Personal bankruptcies are generally filed under Chapter 7 or Chapter 13 of the U.S. Bankruptcy Code. In the former, debt is discharged. In the latter, debt is restructured. A Chapter 7 bankruptcy allows an individual to discharge unsecured debt after selling unprotected assets to pay creditors. In 2019, 37 percent of filings were under Chapter 13. In a Chapter 13 bankruptcy, individuals seek to restructure their debt so they can catch up on their home mortgage, car loan, or similar secured debt over a period of three to five years, with the goal of restoring their financial stability and keeping their home and other vital possessions.
The Bankruptcy Abuse Prevention and Consumer Protection Act (BAPCPA) makes it more difficult to file Chapter 7 bankruptcy. Thus, more debtors must file Chapter 13 bankruptcy and enter into repayment agreements with creditors.
BAPCPA does not address the lack of homestead protection for residents of manufactured housing. This type of housing is more prevalent among groups with lower incomes and older Americans. In fact, BAPCPA seems to exacerbate the hardship. The law also limits the ability of Chapter 13 filers to receive a court-ordered reduction of a mortgage when it is larger than the appraised value of the manufactured home (also known as cramming down). It also removed a bankruptcy judge’s discretion to reduce the petitioner’s indebtedness by the amount of the purchase price of a manufactured home. It required the use of the home’s market value at the time of filing instead. Manufactured homes generally depreciate in value over time (see also Market-Rate Housing Affordability).
The bankruptcy code does protect certain assets. For example, assets held in qualified retirement plans are entirely protected to ensure that people have adequate income later in life. Retirement plans covered by the Employee Retirement Income Security Act (ERISA) are entirely protected. These are established by an employer, follow IRS guidelines, and are tax-exempt. They include 401(k) plans. Non-ERISA plans, such as traditional and Roth individual retirement accounts, are protected but are capped at $1 million.

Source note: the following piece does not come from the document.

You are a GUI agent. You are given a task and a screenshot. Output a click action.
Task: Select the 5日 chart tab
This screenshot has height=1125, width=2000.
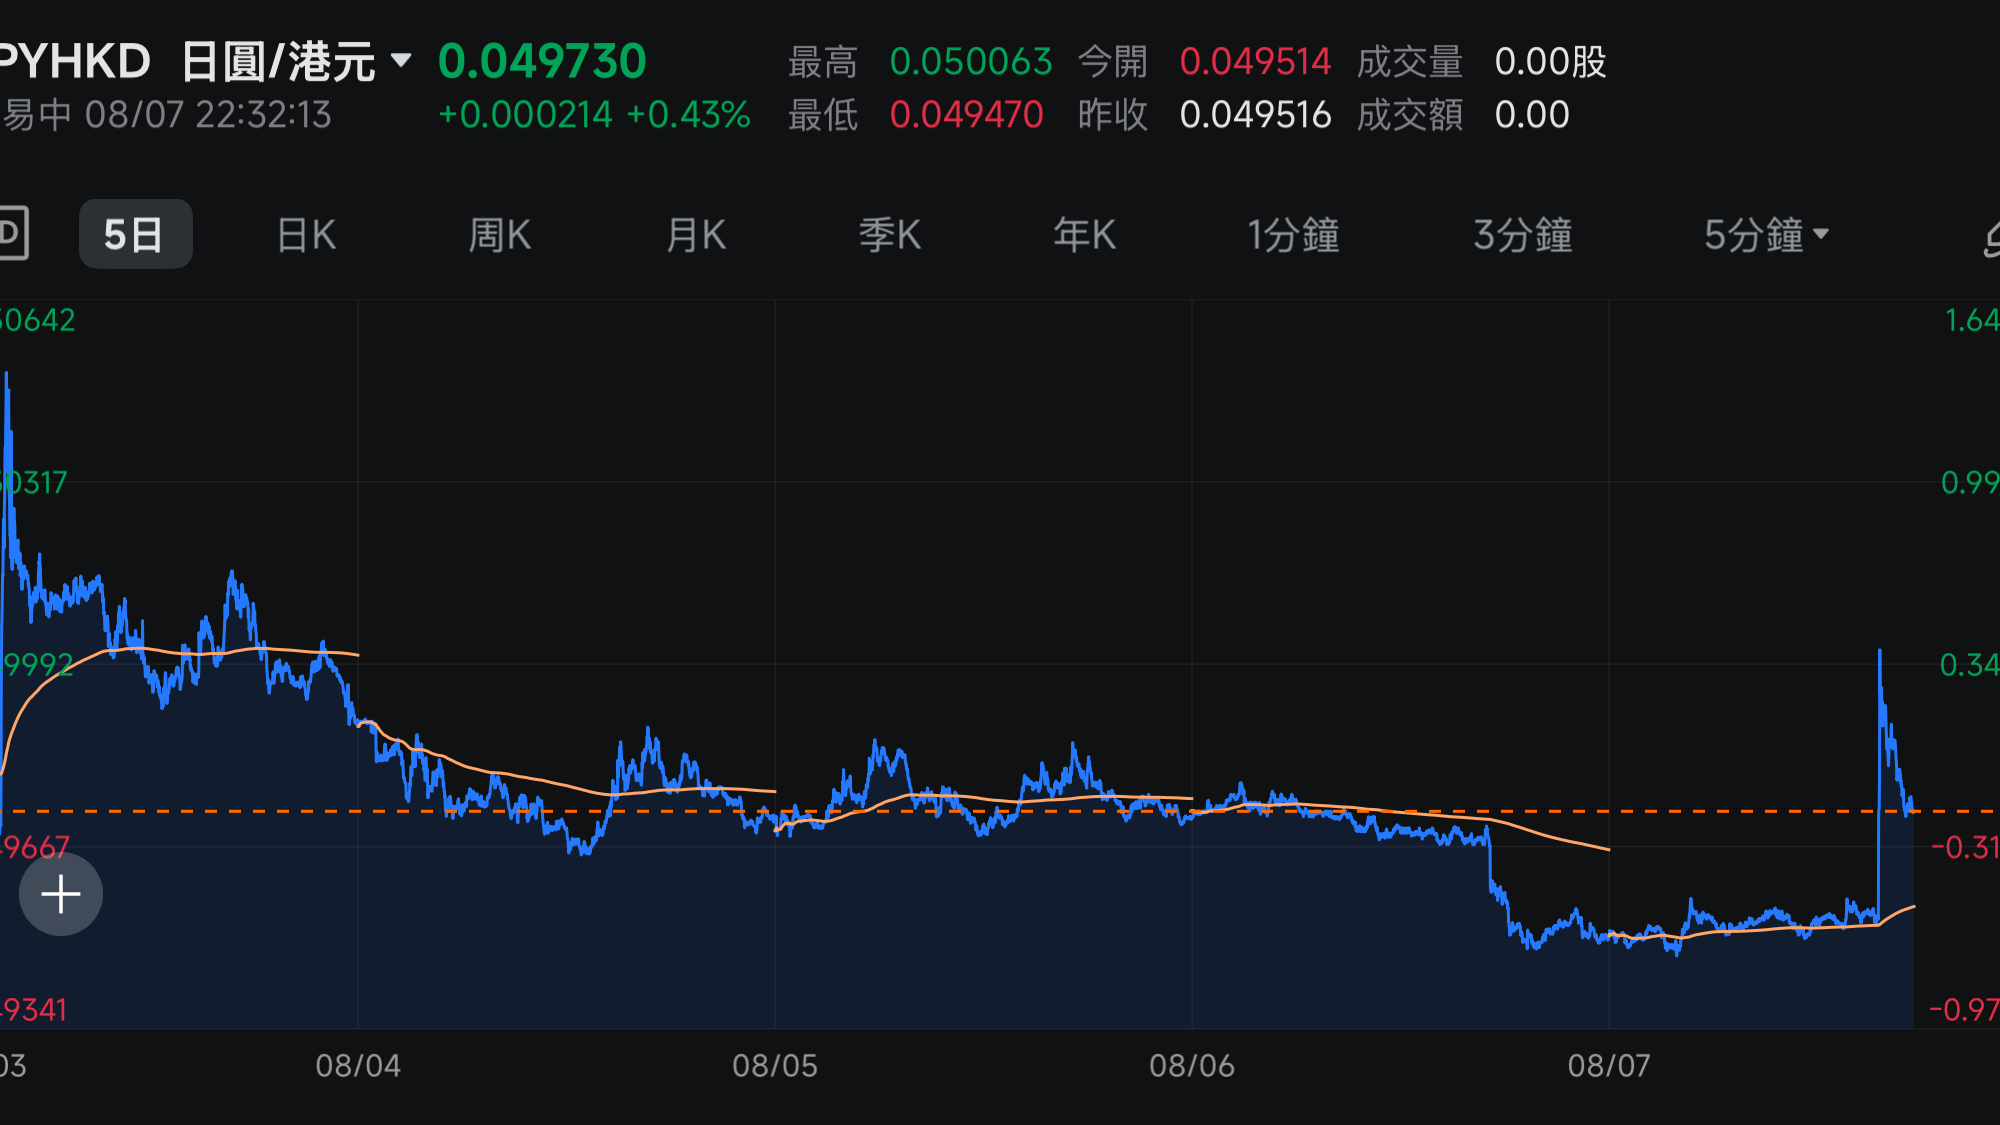click(135, 234)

Bankruptcy courts are prohibited from modifying terms of loans on primary residences. However, loans on vacation homes, investment properties, and yachts may be modified.
Bankruptcy law should increase consumer protections. It should also ensure access, especially for people with low and moderate incomes.
Bankruptcy courts should not be used to enforce unfair or abusive loan terms.
Retirement savings, including individual retirement accounts, must be protected from creditors in bankruptcy.
Federal policymakers should expand the circumstances in which student debt is dischargeable in bankruptcy (see also Bankruptcy Treatment of Student Loan Debt).
Bankruptcy courts should be able to modify mortgage loans on primary residences.
Manufactured housing is subject to unique depreciation and loan-rate circumstances. These should be taken into account when calculating debt under bankruptcy law.